___ Vorliegender Text

# Babs Kijewski verstärkt das Abu Garcia/Berkley Team



## Gelöschtes Mitglied 11191 (28. Januar 2019)

einer wandert von berkley zu shimano  und so weiter ein karussel dreht sich auch nur.....


----------



## Hering 58 (28. Januar 2019)

Da bleibt sie uns ja erhalten.


----------



## 50er-Jäger (28. Januar 2019)

Bei den Schlümpfen ist es Schlumpfine, bei den Angelfirmen heißt sie Babs Kijewski... haha


----------



## Fischkopp 1961 (28. Januar 2019)

macht sie denn wenigsten noch bei der Fisch & Fang Profi-Liga mit?
Ich würde das Herum-Gehopse vermissen.


----------



## Fantastic Fishing (28. Januar 2019)

Diesen Weg muss man erstmal beschreiten. Letztens habe ich sie noch auf dem Belly an einem recht heftigen Fluss paddeln sehen, danach hängt sie in Kanada auf Karpfen rum. Da steckt viel Leidenschaft hinter und nicht weniger anglerisches Können. Hat sie sich definitiv verdient. Man mag als Frau Vorteile in der Reichweite haben, genauso schwer ist es aber, alte Männer aus der Zeit des kleinen Herds und kleiner Füße zu überzeugen.

Kann man Babs nur Gratulieren, zweifelsohne schafft das nicht jeder.


----------



## Dorschbremse (28. Januar 2019)

Stelle ich mir aber als "höchst lästig" vor, das ganze Equipment einmal komplett nach Label abändern zu müssen.... 

Für uns Normalos ein absolutes Luxusproblem


----------



## Meefo 46 (28. Januar 2019)

Moin .

Man kann sie nur beglückwünschen zu dem nächsten Namhaften Geräte Partner und das Label wird wohl auf ihrem neuen Angelgerät schon drauf sein.


----------



## phirania (28. Januar 2019)

Super es geht weiter mit ihr.
Freue mich schon auf die neuen Videos mit ihr


----------



## Bobster (28. Januar 2019)

Yeeeeaaaahhhh !
Da isse wieder 

Was für eine Dramatik - kurz vor Transferende noch diese "Bombe" 

Sie schafft es halt sich selber zu inszenieren und das recht gut.

Das rumgeschreie und rumgehopse geht weiter - Na prima


----------



## alexpp (28. Januar 2019)

Ihr seid schon fleißig dabei. Der letzte Thread hat immerhin 60 Postings erreicht. Haut rein!


----------



## Georg Baumann (28. Januar 2019)

______
___ Gespeicherte Daten

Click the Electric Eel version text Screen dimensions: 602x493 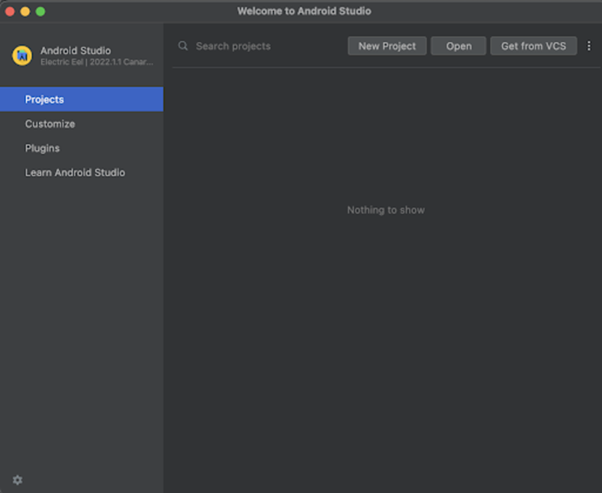point(97,62)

______

Welches Team verstärkt Babs Kijewski laut der Überschrift der Forendiskussion? Das Material stammt aus einer anderen Quelle.

Das Abu Garcia/Berkley Team.